What you will do: Tally the lines in the records underneath that contain the string "agent", and state the figure by itself.

Saved data entries:
↓
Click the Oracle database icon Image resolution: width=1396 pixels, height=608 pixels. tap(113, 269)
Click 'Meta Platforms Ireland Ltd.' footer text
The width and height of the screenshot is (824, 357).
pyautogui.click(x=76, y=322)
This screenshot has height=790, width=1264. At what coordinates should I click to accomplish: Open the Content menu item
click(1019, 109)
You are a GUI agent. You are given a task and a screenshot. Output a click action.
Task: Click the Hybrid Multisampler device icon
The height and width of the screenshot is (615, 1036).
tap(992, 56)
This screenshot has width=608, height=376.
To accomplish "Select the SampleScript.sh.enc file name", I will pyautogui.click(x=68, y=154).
↑
↓
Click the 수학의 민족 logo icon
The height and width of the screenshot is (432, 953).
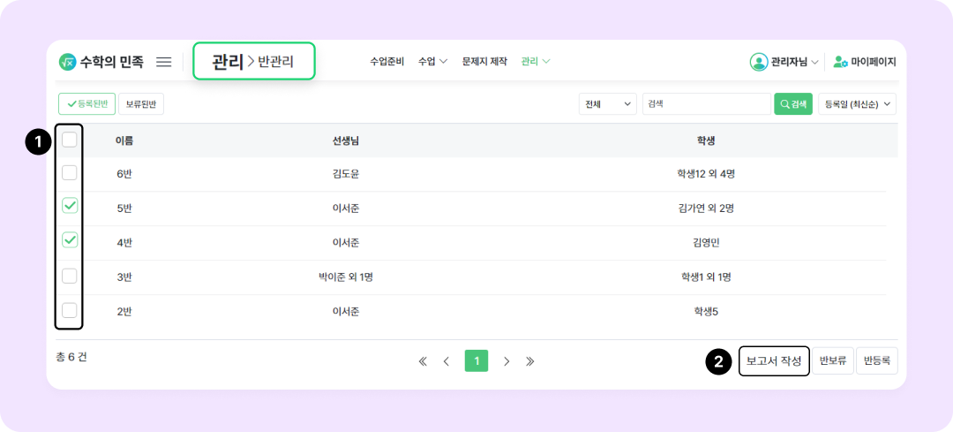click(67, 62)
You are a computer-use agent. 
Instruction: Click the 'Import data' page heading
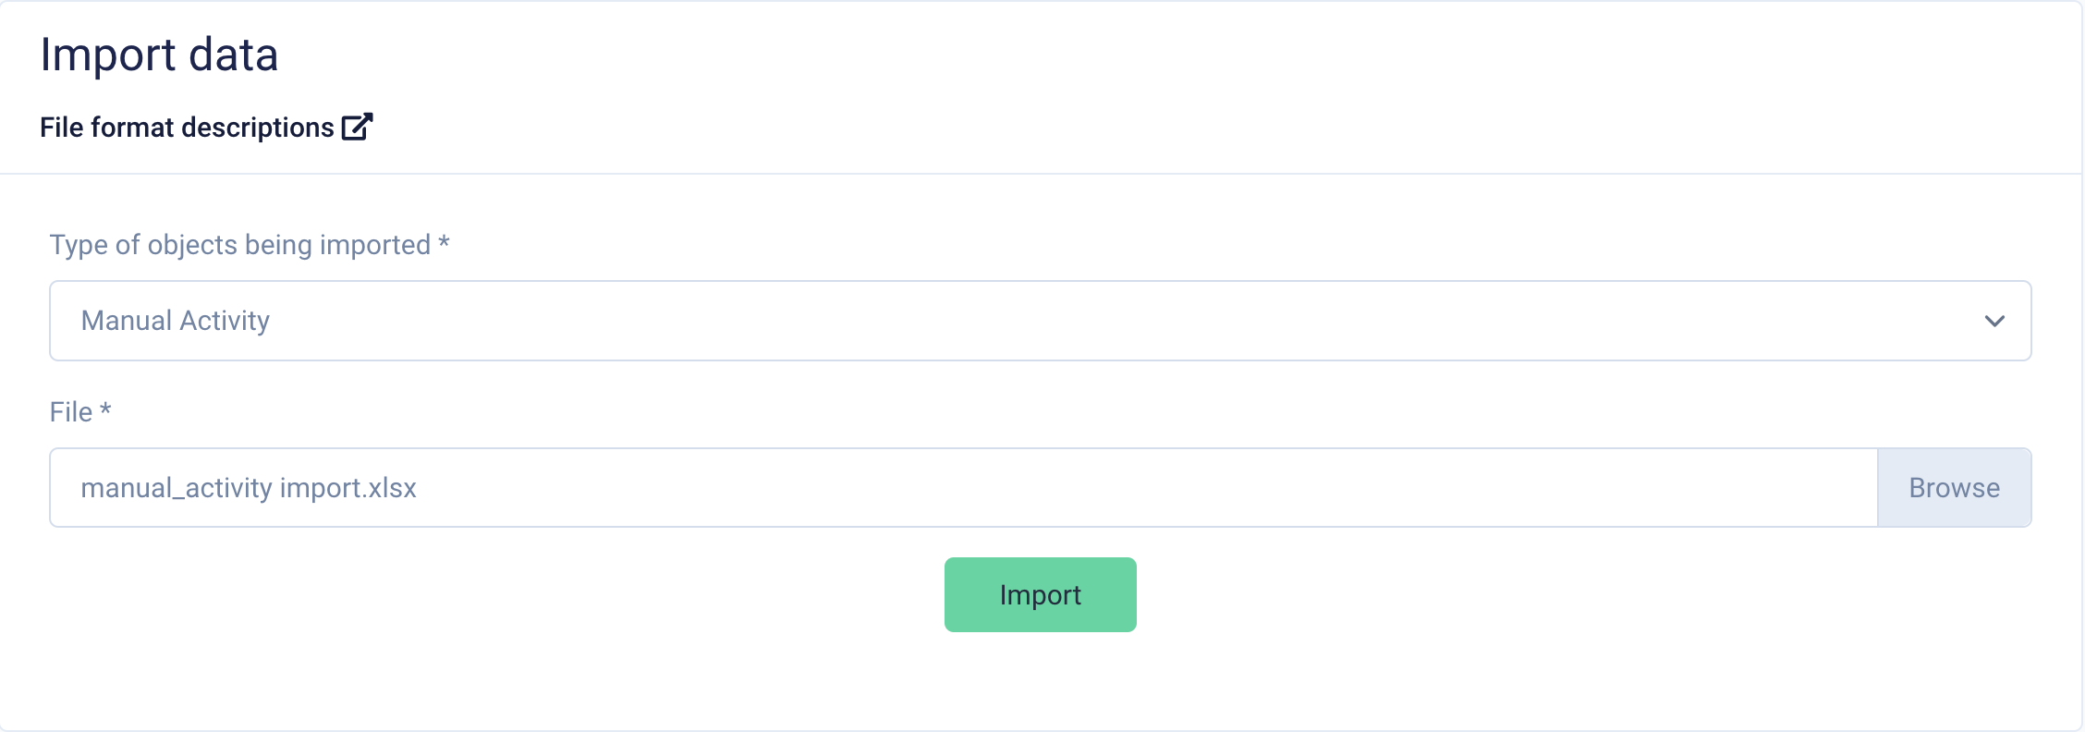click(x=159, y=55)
↑
Response for this exercise: 2